Members are also trained in alternative income generating activities such as fish farming, toy making, providing para veterinary services and raising ducks and goats.
“Because we’re not fishing, they teach us how to do farming, they give us goats and we do activities, but we don’t catch fish,” says fisher Amir Hossain Firoz from Hossainpur, Patuakhali.
“Even if they gave me 10,000 taka [USD 125], it wouldn’t help me. But this training is.”
Over 279 conservation groups in 81 villages have been established since 2015, with women making up 30 percent of members. By 2019, the project aims to establish 500 groups, directly involving around 20,000 households in the community management of hilsa.
Enabling families to access credit
To improve access to credit, a problem for many poor families during the ban, the project is involving women from fishing villages in community savings groups.
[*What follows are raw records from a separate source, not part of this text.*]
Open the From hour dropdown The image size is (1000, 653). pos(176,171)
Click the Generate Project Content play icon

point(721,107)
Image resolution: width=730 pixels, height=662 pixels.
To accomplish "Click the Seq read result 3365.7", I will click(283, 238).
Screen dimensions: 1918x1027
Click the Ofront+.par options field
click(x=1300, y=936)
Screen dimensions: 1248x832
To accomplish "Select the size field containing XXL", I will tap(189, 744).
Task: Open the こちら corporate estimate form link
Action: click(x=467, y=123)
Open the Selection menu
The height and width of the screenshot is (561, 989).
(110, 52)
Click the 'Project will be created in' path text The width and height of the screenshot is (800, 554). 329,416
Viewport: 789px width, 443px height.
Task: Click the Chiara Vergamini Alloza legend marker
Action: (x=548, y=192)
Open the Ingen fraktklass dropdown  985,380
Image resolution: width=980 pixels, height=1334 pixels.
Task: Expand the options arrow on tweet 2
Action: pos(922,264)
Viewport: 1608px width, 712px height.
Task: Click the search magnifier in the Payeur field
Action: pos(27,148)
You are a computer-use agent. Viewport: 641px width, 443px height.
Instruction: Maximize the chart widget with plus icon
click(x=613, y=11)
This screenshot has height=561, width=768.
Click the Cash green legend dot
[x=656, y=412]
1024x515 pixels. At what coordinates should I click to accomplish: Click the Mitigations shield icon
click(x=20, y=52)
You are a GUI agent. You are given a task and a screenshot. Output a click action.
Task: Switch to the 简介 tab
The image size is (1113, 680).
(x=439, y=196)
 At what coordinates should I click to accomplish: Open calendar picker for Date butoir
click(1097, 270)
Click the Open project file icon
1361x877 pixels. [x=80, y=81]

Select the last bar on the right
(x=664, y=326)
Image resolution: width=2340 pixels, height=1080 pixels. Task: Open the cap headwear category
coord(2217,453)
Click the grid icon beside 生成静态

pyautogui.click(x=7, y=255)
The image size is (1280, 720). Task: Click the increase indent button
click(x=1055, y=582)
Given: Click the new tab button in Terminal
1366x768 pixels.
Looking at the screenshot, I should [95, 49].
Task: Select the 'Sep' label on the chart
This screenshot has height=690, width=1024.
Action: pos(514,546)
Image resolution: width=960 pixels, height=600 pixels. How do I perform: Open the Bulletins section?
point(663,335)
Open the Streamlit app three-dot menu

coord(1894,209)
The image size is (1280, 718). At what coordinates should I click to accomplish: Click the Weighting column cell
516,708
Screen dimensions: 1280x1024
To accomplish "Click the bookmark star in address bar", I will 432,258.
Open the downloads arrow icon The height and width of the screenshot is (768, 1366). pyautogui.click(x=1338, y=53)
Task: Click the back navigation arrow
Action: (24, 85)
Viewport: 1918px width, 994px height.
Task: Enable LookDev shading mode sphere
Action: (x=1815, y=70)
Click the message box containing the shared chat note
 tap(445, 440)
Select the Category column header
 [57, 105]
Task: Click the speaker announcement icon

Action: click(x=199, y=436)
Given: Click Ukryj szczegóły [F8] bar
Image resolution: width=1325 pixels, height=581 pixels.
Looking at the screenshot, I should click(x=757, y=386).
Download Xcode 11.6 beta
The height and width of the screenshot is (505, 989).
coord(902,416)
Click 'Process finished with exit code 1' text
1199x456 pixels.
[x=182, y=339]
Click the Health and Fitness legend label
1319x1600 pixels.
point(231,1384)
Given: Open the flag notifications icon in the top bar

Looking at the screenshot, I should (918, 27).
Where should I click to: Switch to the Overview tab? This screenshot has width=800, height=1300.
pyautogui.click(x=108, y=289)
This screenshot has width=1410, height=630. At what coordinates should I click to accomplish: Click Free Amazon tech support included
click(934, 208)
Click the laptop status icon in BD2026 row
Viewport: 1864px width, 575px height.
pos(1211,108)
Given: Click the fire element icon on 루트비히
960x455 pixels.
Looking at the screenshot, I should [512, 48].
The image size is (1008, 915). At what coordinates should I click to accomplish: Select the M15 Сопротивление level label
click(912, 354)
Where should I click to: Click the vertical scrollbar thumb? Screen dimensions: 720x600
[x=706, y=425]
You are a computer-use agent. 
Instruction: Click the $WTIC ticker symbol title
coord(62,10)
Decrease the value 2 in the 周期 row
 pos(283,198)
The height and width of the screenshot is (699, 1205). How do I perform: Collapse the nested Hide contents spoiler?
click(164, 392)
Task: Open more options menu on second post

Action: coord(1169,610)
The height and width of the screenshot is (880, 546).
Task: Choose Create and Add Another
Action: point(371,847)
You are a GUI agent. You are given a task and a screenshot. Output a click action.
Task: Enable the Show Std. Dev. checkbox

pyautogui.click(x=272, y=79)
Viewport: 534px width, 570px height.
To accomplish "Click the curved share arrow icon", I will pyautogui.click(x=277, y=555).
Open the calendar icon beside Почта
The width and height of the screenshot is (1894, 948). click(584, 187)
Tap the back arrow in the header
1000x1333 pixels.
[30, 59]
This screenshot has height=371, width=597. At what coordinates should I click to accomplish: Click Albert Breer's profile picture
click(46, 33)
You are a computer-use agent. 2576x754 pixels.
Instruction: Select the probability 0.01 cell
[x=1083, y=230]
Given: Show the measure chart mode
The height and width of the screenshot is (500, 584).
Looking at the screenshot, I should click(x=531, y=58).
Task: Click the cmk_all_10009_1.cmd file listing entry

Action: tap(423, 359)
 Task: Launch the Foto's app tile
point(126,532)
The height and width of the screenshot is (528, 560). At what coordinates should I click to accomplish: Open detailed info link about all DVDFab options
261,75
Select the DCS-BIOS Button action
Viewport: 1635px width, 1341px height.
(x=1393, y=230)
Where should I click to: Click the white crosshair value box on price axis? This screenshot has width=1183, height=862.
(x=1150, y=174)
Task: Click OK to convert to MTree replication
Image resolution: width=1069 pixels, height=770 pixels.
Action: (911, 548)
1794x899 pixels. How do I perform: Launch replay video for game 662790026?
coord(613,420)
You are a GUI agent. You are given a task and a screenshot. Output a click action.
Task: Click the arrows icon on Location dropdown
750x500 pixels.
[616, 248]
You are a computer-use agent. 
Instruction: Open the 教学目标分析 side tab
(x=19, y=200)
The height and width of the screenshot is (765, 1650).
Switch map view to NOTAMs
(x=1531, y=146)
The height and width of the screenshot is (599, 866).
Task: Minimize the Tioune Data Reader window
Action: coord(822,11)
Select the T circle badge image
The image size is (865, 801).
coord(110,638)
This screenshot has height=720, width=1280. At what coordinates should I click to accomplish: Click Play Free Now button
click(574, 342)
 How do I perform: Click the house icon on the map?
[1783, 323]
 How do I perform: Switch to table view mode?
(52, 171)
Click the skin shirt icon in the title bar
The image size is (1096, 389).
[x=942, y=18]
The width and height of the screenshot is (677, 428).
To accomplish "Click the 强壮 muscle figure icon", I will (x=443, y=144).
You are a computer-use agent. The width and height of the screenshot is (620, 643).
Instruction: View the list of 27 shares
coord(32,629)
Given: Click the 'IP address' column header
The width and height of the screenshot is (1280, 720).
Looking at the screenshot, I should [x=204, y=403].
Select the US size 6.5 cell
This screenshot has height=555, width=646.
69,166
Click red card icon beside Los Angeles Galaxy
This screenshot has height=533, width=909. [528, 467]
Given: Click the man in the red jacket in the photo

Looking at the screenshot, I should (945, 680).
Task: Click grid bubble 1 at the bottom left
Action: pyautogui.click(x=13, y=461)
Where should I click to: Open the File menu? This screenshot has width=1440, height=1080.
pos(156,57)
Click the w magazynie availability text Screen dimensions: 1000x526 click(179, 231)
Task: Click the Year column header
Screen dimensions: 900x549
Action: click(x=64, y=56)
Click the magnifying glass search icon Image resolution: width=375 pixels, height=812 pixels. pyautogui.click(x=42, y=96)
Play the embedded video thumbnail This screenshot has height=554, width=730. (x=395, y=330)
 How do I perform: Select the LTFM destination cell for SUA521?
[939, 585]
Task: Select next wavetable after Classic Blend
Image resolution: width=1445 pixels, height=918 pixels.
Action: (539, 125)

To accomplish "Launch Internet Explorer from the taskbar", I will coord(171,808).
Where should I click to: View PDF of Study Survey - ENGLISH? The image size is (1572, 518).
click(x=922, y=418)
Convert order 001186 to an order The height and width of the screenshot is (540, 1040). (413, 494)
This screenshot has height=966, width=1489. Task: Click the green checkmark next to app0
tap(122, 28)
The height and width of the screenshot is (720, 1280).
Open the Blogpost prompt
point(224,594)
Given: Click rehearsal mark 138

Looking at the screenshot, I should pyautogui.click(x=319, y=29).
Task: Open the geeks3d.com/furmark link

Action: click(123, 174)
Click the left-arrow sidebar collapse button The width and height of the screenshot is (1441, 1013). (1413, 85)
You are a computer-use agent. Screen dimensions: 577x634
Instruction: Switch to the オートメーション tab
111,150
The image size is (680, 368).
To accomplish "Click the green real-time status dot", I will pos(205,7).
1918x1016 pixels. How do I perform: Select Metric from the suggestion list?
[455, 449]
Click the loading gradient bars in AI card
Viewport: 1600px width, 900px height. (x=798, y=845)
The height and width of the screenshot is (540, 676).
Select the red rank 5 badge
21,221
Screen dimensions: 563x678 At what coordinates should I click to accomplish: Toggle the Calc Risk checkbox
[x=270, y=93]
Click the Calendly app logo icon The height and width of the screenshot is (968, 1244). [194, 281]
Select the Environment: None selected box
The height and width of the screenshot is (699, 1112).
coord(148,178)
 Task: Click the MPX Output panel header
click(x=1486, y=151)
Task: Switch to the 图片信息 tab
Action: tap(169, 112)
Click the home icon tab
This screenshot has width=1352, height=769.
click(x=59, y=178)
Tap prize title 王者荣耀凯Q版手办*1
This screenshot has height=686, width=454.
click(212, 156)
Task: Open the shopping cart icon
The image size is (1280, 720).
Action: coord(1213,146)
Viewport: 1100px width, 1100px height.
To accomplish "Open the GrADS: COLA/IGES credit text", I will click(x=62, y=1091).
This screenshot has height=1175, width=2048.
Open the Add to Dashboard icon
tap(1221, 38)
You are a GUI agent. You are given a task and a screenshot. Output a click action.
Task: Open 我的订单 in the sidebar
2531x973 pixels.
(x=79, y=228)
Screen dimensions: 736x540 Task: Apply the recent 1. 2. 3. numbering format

“During this period, what will our husbands do?” asks Khadija Begum from Rahamatpur. “ECOFish helps us to save money and to create a savings group. That way, we do not have to take loans from moneylenders at a higher interest rate.”
Group members contribute BDT 25 each week (USD 0.31), which is deposited by the secretary into a local bank account.
When the group has saved BDT 25,000, the project will match the funds, bringing the total to BDT 50,000 (USD 637). Members can then borrow money at the government-set interest rate of 6.7%, a much lower rate than other moneylenders.
“With these savings we can slowly pay the loans we have taken from our boat owners,” explains Khadija.
A promising future
Together, the savings and conservation groups are supporting government efforts to encourage compliance with the ban.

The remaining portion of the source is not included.